Internal Revenue Service (IRS), Treasury.
Final regulations and removal of temporary regulations.
This document contains final regulations relating to the tax on the entry of taxable fuel into the United States. The final regulations affect enterers of taxable fuel, other importers of record, and certain sureties.
Celia Gabrysh at (202) 622–3130 (not a toll-free number).
The collection of information contained in these final regulations has been reviewed and approved by the Office of Management and Budget in accordance with the Paperwork Reduction Act (44 U.S.C. 3507) under control number 1545–1897. The collection of information in these final regulations is in § 48.4081–3(c)(2)(iii) and (iv). This collection of information allows certain importers of record and sureties to avoid liability for the tax on the entry of taxable fuel into the United States.
An agency may not conduct or sponsor, and a person is not required to respond to, a collection of information unless it displays a valid control number assigned by the Office of Management and Budget.
The estimated annual burden per respondent and/or recordkeeper varies from 15 minutes to 2.25 hours, depending on individual circumstances, with an estimated average of 1.25 hours.
Comments concerning the accuracy of this burden estimate and suggestions for reducing this burden should be sent to the Internal Revenue Service, Attn: IRS Reports Clearance Officer, SE:W:CAR:MP:T:T:SP, Washington, DC 20224, and the Office of Management and Budget, Attn: Desk Officer for the Department of the Treasury, Office of Information and Regulatory Affairs, Washington, DC 20503.
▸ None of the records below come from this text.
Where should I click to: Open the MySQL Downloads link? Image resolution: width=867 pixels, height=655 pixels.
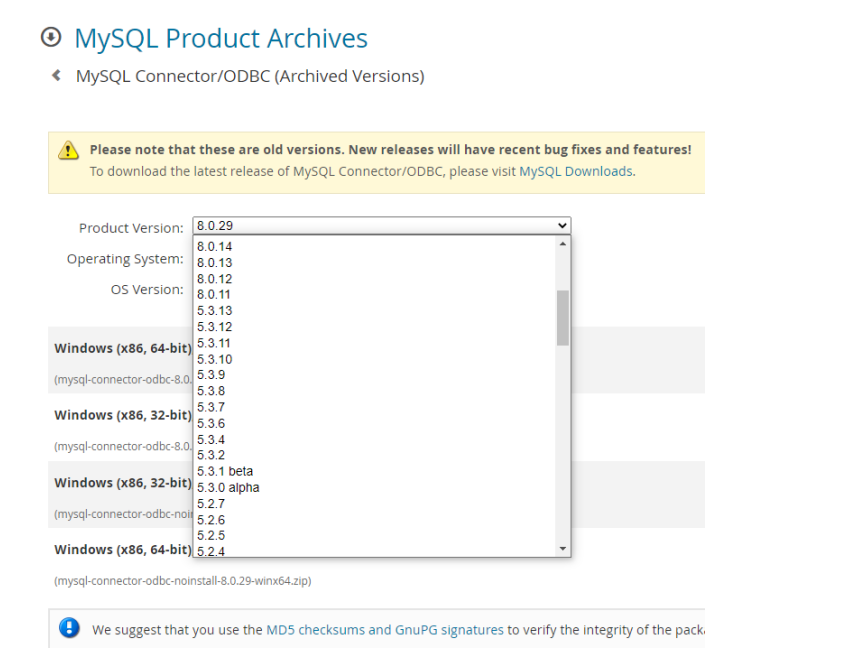[575, 171]
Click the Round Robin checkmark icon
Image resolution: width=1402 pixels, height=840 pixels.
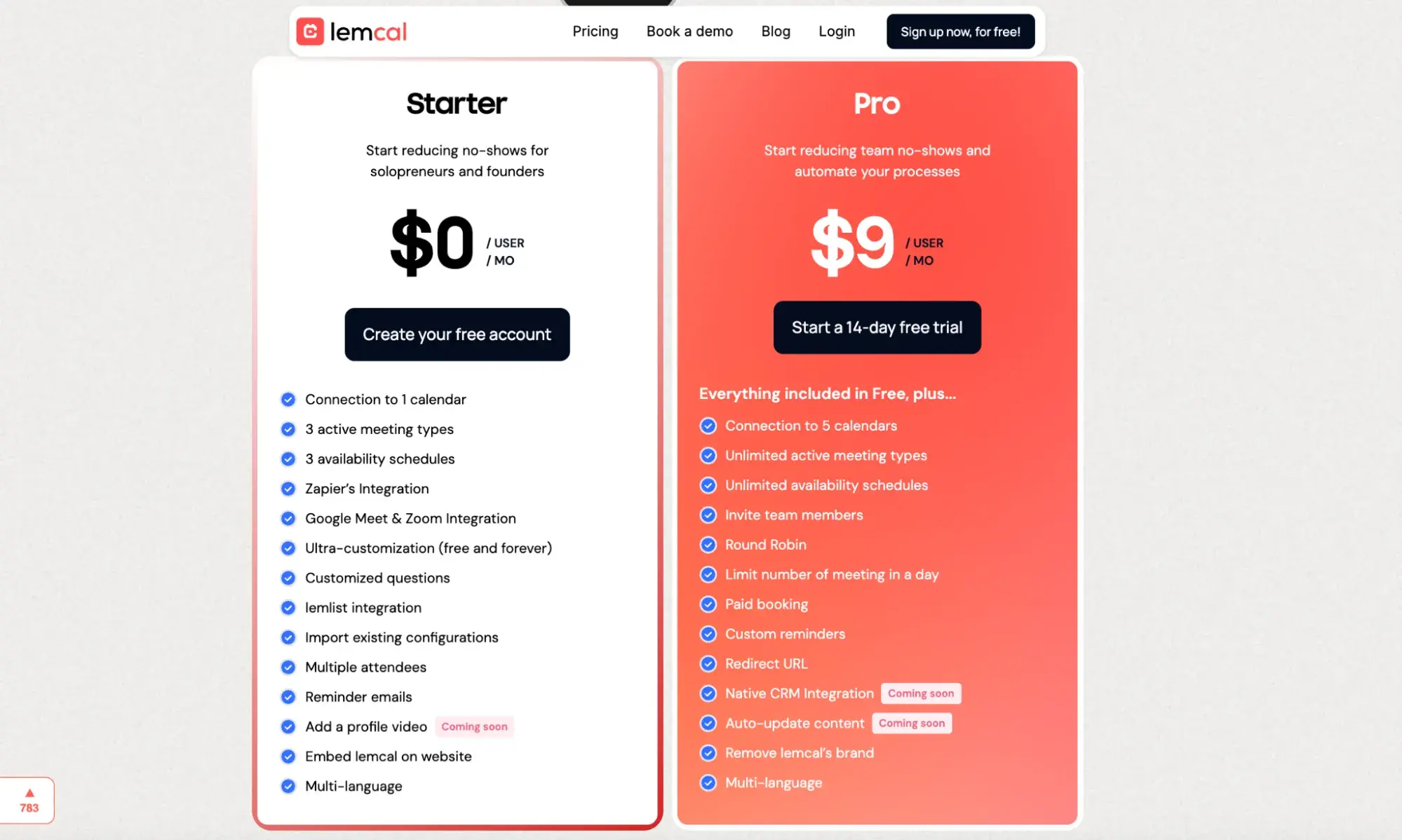[x=708, y=544]
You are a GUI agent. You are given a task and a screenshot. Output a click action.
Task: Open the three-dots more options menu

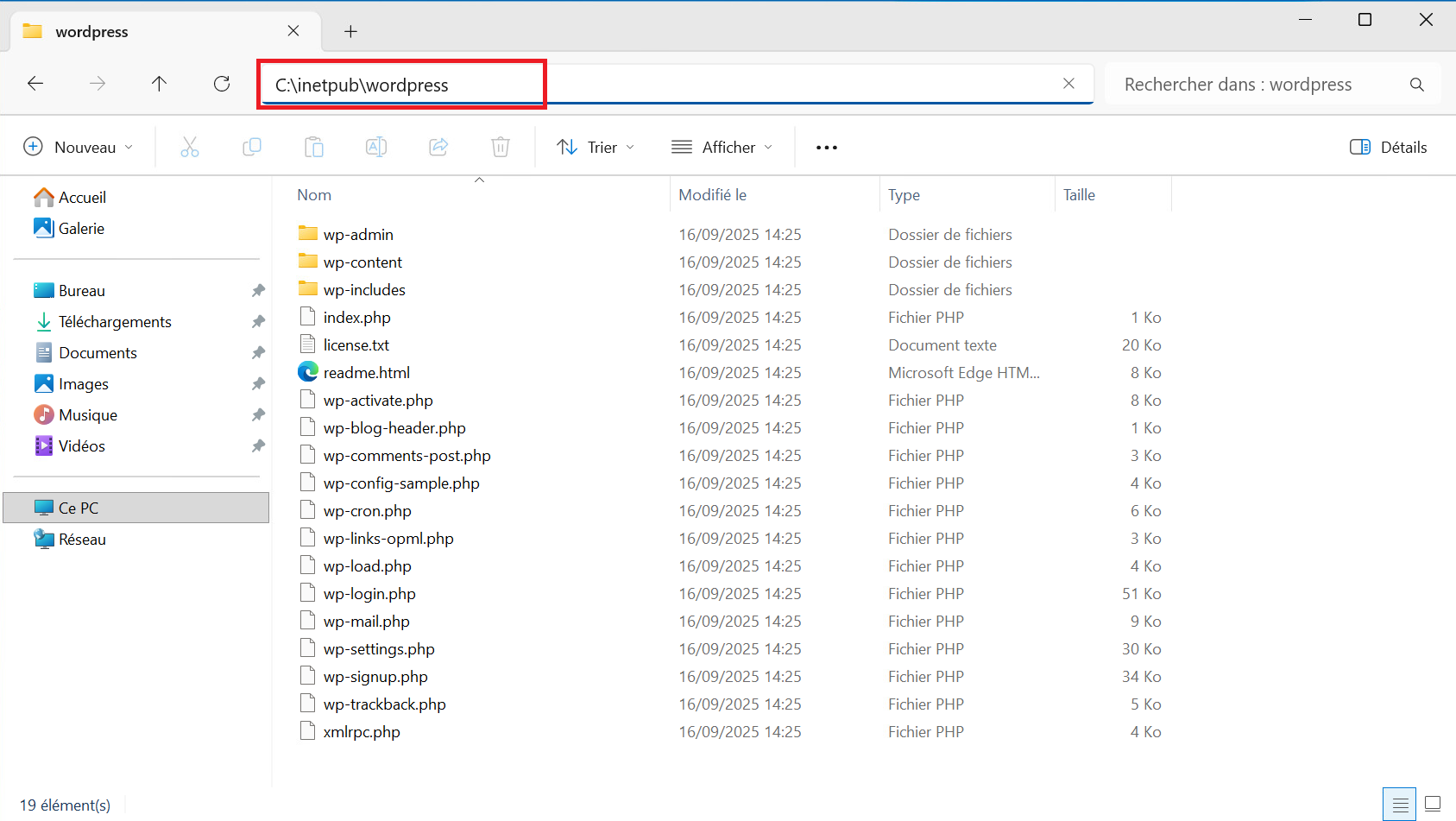point(826,148)
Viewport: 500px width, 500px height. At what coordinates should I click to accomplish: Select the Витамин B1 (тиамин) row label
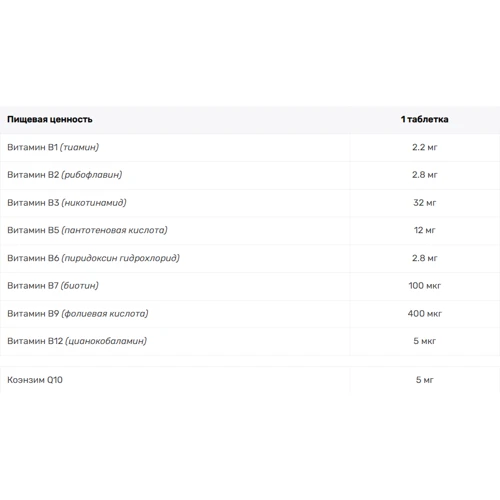tap(53, 147)
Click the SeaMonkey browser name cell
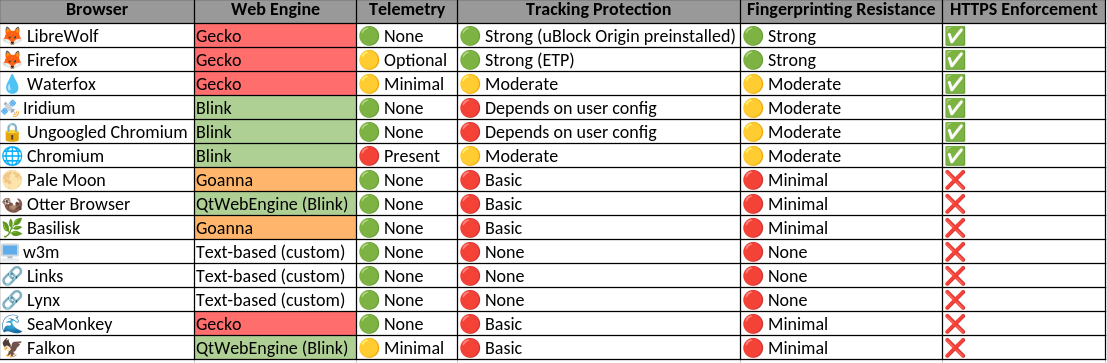Viewport: 1107px width, 363px height. click(x=97, y=324)
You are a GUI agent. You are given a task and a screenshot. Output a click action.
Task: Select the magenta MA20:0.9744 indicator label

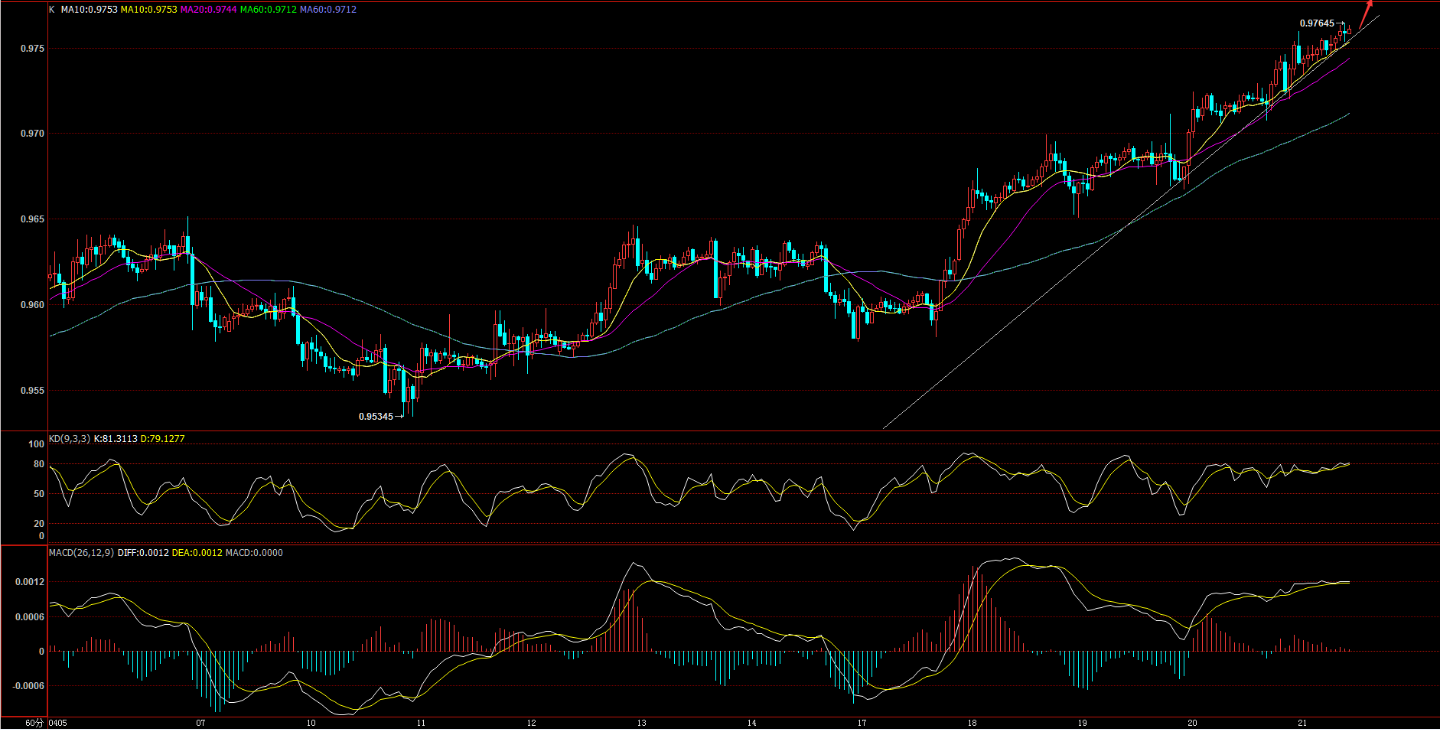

Books or records relating to this collection of information must be retained as long as their contents may become material in the administration of any internal revenue law. Generally, tax returns and tax return information are confidential, as required by 26 U.S.C. 6103.
This document amends the Manufacturers and Retailers Excise Tax Regulations (26 CFR part 48) to provide rules relating to the tax that section 4081 of the Internal Revenue Code (Code) imposes on the entry of taxable fuel into the United States. On July 30, 2004, a temporary regulation (TD 9145, 69 FR 45587) relating to this topic was published in the
Several commentators that represent tribal interests in the state of New York opposed the regulations. They maintained that the regulations will cause fuel prices to increase at service stations located on tribal reservations. These higher fuel prices will reduce sales and result in the loss of several hundred tribal jobs. In addition, a reduction in sales at these stations would cause a decrease in receipts from the tribal tax on fuel sold on the reservations. This tax funds general tribal government services, including police, health, and welfare programs.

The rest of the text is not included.